Respectful approach to toughest students

Education: With his unconventional style, art teacher Walter Gill reaches many troubled youths at the Charles H. Hickey Jr. School.

January 11, 2000|By Lynn Anderson | Lynn Anderson,SUN STAFF

At 62, Walter Gill is a book-writing rapper who teaches art at a campus surrounded by high chain-link fences and evil-looking razor wire.

"Good morning, good day, buenos dias, too; Got love in my heart, got work for you to do. As Salaam Alaikum, Wa Alaikum As Salaam; Peace be upon you, keep it cool, keep it calm."

That's Gill, rapping out morning greetings in Spanish and Arabic to students at the Thurgood Marshall Academy, a facility on the grounds of the Charles H. Hickey Jr. School at Cub Hill in Baltimore County that houses about 350 young men ages 14 to 18, some of them charged with rape and murder.

Gill, a silver-haired man who wears bow ties, dress shoes and a pair of broken spectacles, likes to keep it loose in class.

He plays hip-hop music and fills the classroom with posters of rap stars and models. He scents the room with exotic oils such as frankincense, and shares some with students, who use it like cologne.
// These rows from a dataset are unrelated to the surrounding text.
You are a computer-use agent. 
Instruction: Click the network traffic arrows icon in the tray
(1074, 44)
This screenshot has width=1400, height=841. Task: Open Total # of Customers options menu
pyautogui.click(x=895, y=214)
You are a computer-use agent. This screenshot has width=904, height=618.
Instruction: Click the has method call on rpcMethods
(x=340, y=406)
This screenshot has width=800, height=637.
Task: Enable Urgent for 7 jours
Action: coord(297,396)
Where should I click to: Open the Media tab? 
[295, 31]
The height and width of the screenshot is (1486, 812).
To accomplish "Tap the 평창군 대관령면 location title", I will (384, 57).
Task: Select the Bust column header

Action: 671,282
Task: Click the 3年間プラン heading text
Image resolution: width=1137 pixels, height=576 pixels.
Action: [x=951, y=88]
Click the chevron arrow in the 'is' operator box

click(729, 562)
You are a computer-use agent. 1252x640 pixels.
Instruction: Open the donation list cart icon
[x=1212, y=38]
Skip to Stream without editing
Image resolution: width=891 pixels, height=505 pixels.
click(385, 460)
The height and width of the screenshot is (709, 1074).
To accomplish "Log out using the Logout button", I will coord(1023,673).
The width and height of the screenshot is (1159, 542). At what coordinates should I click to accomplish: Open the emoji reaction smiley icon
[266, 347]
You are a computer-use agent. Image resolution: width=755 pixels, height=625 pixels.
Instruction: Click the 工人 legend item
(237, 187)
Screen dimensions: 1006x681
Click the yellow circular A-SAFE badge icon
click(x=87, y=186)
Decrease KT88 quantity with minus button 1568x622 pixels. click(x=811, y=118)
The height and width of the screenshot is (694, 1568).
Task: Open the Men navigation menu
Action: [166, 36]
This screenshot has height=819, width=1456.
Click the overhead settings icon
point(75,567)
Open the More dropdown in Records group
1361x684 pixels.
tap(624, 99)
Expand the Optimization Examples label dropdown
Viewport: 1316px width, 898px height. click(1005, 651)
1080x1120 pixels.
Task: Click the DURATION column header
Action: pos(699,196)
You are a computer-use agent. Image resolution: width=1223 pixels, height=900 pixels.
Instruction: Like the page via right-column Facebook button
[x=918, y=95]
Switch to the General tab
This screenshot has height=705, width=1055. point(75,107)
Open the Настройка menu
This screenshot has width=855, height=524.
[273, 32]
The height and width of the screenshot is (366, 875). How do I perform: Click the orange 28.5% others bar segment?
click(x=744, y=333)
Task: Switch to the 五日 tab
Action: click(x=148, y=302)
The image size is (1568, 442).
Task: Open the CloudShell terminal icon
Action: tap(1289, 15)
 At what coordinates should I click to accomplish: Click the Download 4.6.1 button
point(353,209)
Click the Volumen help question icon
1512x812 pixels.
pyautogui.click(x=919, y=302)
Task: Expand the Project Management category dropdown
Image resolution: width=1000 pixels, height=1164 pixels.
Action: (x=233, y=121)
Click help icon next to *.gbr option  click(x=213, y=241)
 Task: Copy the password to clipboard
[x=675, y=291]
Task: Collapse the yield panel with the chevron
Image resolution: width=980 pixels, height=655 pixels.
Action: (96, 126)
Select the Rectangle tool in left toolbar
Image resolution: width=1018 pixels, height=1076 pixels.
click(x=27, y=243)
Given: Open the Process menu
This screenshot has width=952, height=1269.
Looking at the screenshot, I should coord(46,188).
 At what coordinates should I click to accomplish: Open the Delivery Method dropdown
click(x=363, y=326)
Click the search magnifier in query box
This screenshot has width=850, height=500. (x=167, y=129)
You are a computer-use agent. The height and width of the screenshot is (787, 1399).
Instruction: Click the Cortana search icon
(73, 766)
Although his students' criminal records speak volumes about the trouble they have seen, Gill doesn't even glance at them.

"I don't need to know," he says. "I have some of the toughest students here, but that doesn't matter."

Gill is not your average teacher -- but then he never wanted to be. He's different, just like his students. Together, they create art.

Art sets the tone in Gill's classroom. It forces the young men to think about themselves, their neighborhoods, their families, if only for a few minutes, says Gill, who has published a book about urban education.

Gill knows that if he wins over the leaders -- the smart guys and the class clowns -- he can keep most other students under control.

"Look at them. It is almost as if they were at prayer the way they are bent over their art," says Gill, a practicing Muslim, during a recent class.

Two rows of young men -- most of them convicted robbers or car thieves -- are immersed in their art. Today they are creating designs that incorporate their names. Gill says it's a way for them to develop a positive self-image.

Connecting through art

With a pencil, Joseph Cephas, an 18-year-old from Federalsburg, faintly sketches a name, but it's not his. "Isaiaha," it reads. "That's my son," Cephas says, referring to the 3-month-old he has seen only twice.

Another student, Kevin Correia, 18, of Rockville, draws the word "smile" in thick letters.

"To me, it just means to keep the hope up," he says. "A lot of people feel down for being here. I know when I leave here I will have a smile."

Not everyone is working. A student in the corner of the room uses a pencil to tap out an urgent, irritating beat on his desktop. Gill speaks quietly into the young man's ear. Soon, the noise subsides.

"Sometimes, they get fidgety," Gill explains. "They can't help that. It's up to me to give them something else to do. Like passing out pens or paper. It calms them down."

Gill's therapy -- although that's not a word he uses -- seems to work. Students say they enjoy his class because he appreciates them -- their talk, their style.

Like Gill, many educators who deal with troubled youth are turning to a more humane approach in the classroom. They realize that tough love -- angry words and even physical violence -- don't work, says R. Dean Wright, a professor of sociology at Drake University in Des Moines, Iowa.

"It doesn't mean that you close your eyes to anything bad a student does, but you appreciate people for who they are," says Wright, explaining humanistic sociology, a theory that is being taught at some teacher colleges.

The accidental teacher

A trained artist, Gill began teaching by accident: In 1962, after serving in the Army, he couldn't find work as an artist. Today, he wouldn't change anything.

"I care about these students, that they be successful," Gill says.

By his count, he's taught approximately 10,000 students at campuses as diverse as the School of Education at the University of Nebraska at Omaha, and the Thomas J. S. Waxter Center in Laurel, a facility for juvenile offenders.

At times, it's difficult to understand how a soft-spoken man like Gill can control a roomful of young criminals.

First off, he's not alone. Another staff member sits in his classroom to deal with rebels.

And being a sexagenarian helps, he says.

"It's a bad child that gives lip to his grandparents," Gill says. "When they find out I'm old enough to be their grandfather, they respect me."

Gill is proud of his lifetime achievements -- happy moments he shares with students. Copies of his academic diplomas are taped to the chalk board. Family photos -- Gill and his wife, Frances, have five children and six grandchildren -- stand near his desk.

"You've got to show them what you've done or else they won't respect you," he says. "In here, I'm the gang leader and they know that."